> The problem: Repeat the listing below word for word, leaving out the pictures.

___ Material for this task

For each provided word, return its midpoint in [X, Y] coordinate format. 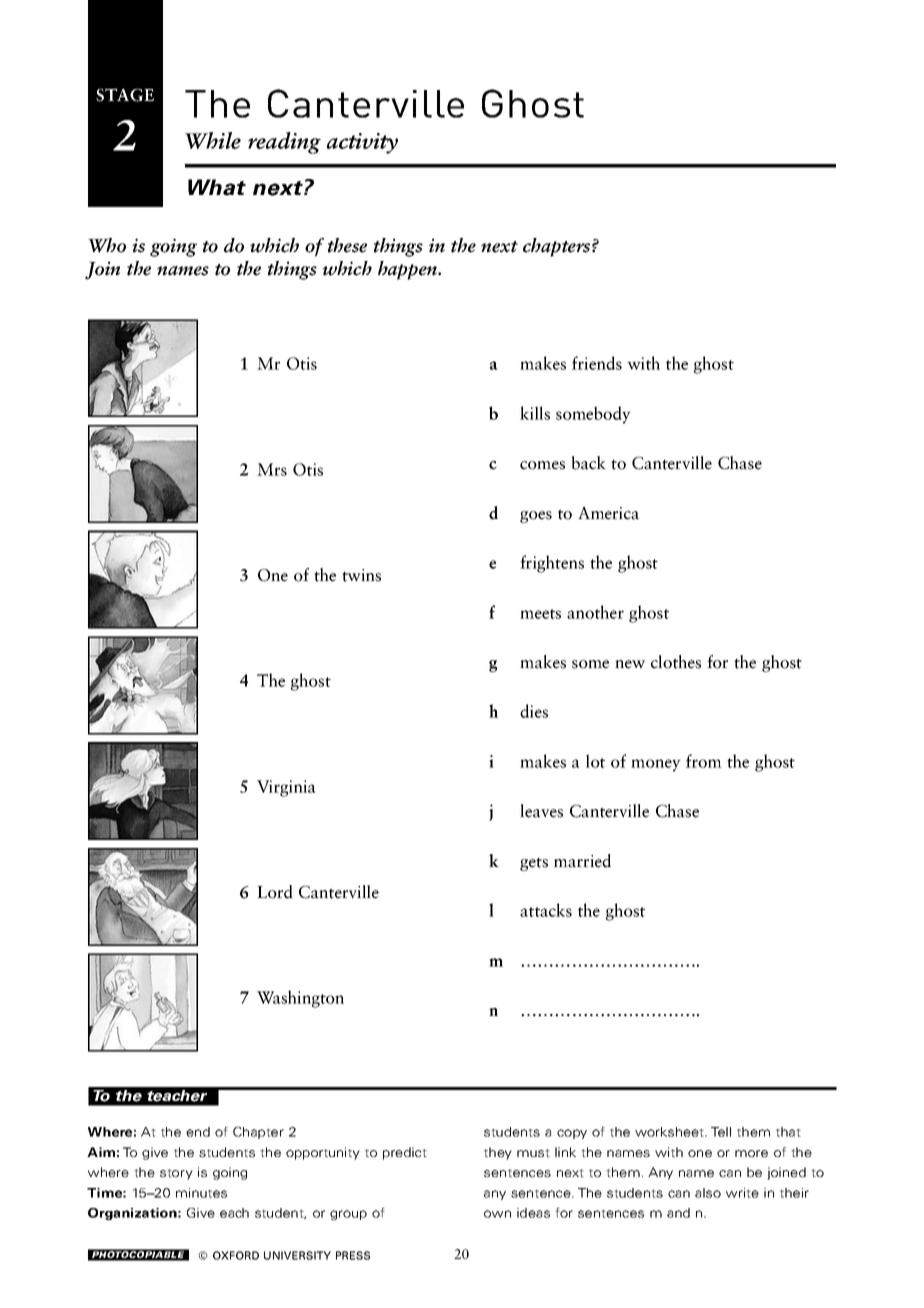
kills [535, 413]
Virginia [286, 788]
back [589, 463]
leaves [541, 811]
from [704, 761]
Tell [721, 1132]
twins [361, 575]
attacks [546, 910]
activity [362, 143]
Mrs [272, 469]
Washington [300, 999]
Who [107, 245]
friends [597, 363]
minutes [201, 1193]
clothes [676, 662]
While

______

> Solution to this task:
For each provided word, return its midpoint in [X, Y] coordinate format. 
kills [535, 413]
Virginia [286, 788]
back [589, 463]
leaves [541, 811]
from [704, 761]
Tell [721, 1132]
twins [361, 575]
attacks [546, 910]
activity [362, 143]
Mrs [272, 469]
Washington [300, 999]
Who [107, 245]
friends [597, 363]
minutes [201, 1193]
clothes [676, 662]
While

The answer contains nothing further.